● Exercise: Here the job is to print all of the entries below verbatim and leave out any picture.

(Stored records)
######
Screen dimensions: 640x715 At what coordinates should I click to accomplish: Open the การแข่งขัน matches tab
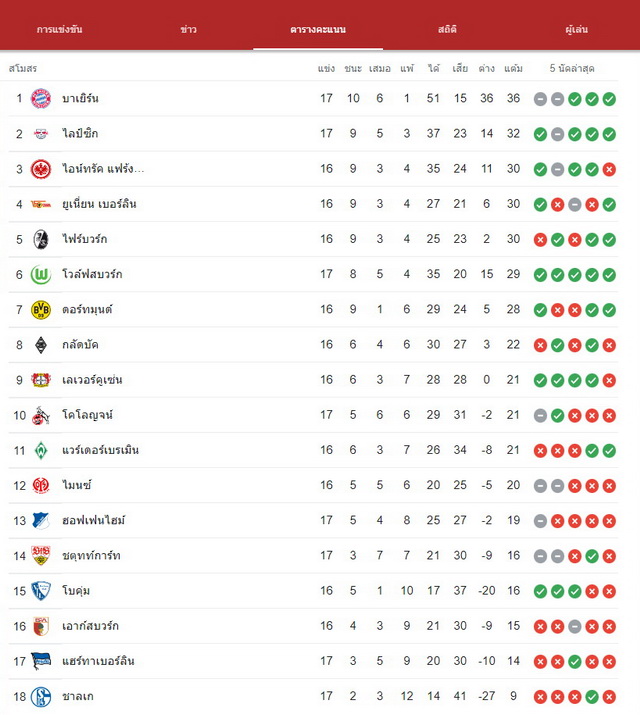60,30
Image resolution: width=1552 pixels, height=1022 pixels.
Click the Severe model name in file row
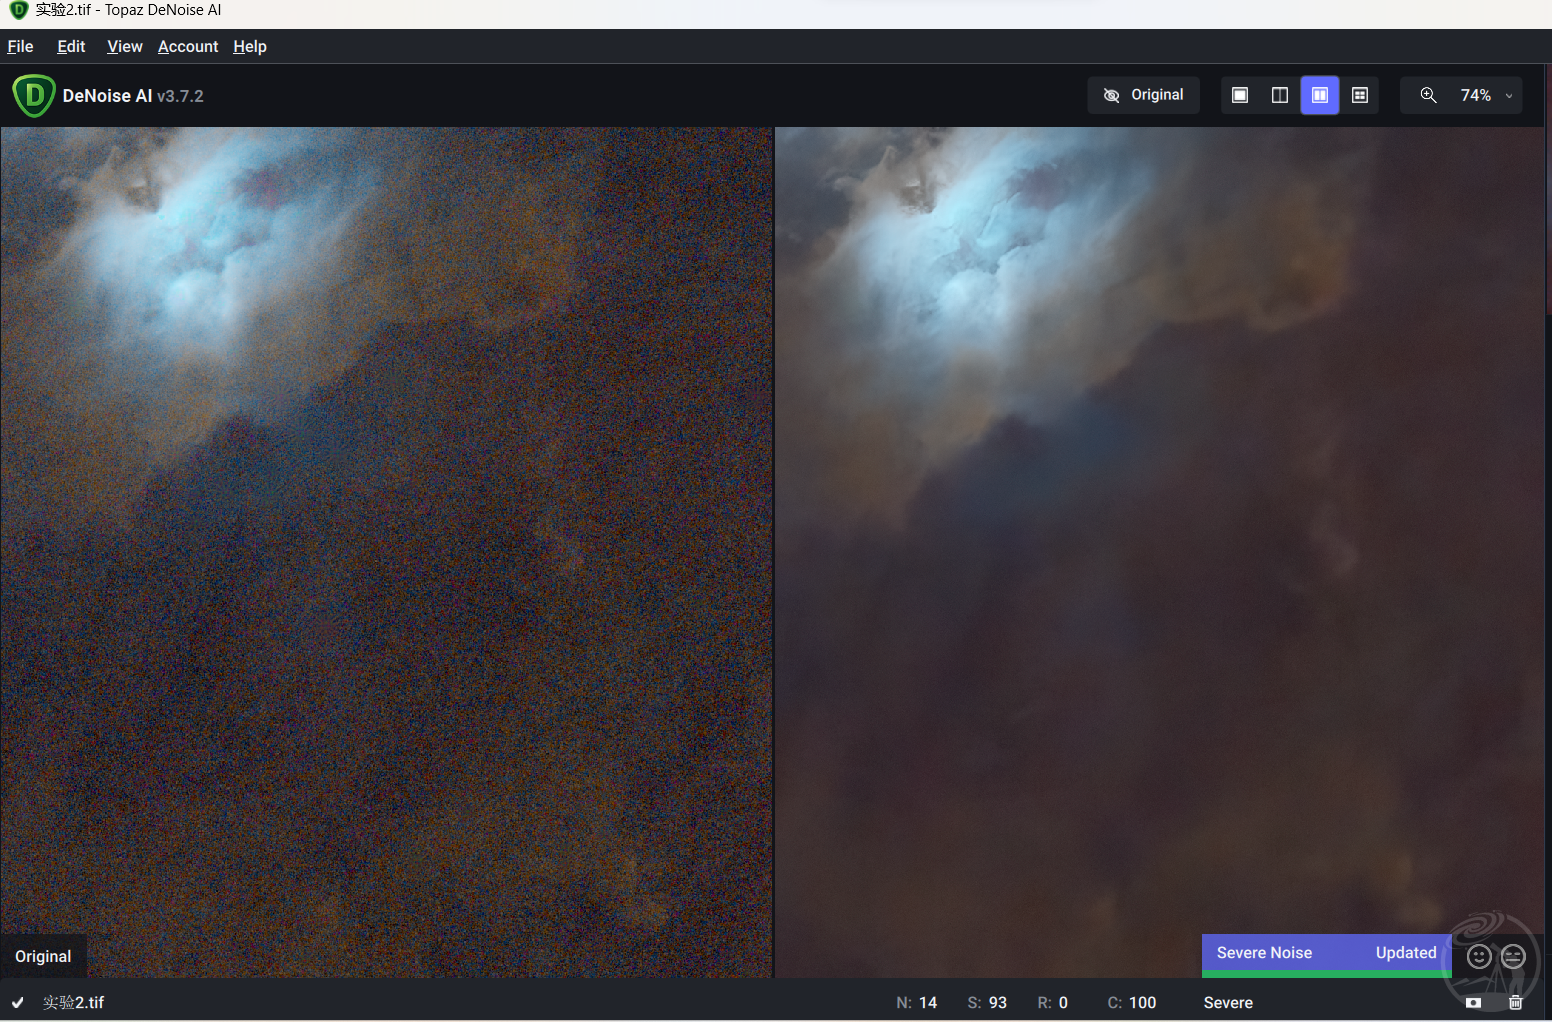1228,1003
######
● Task response:
Screen dimensions: 640x715 At what coordinates should I click to accomplish: Open the การแข่งขัน matches tab
60,30
Image resolution: width=1552 pixels, height=1022 pixels.
Click the Severe model name in file row
1228,1003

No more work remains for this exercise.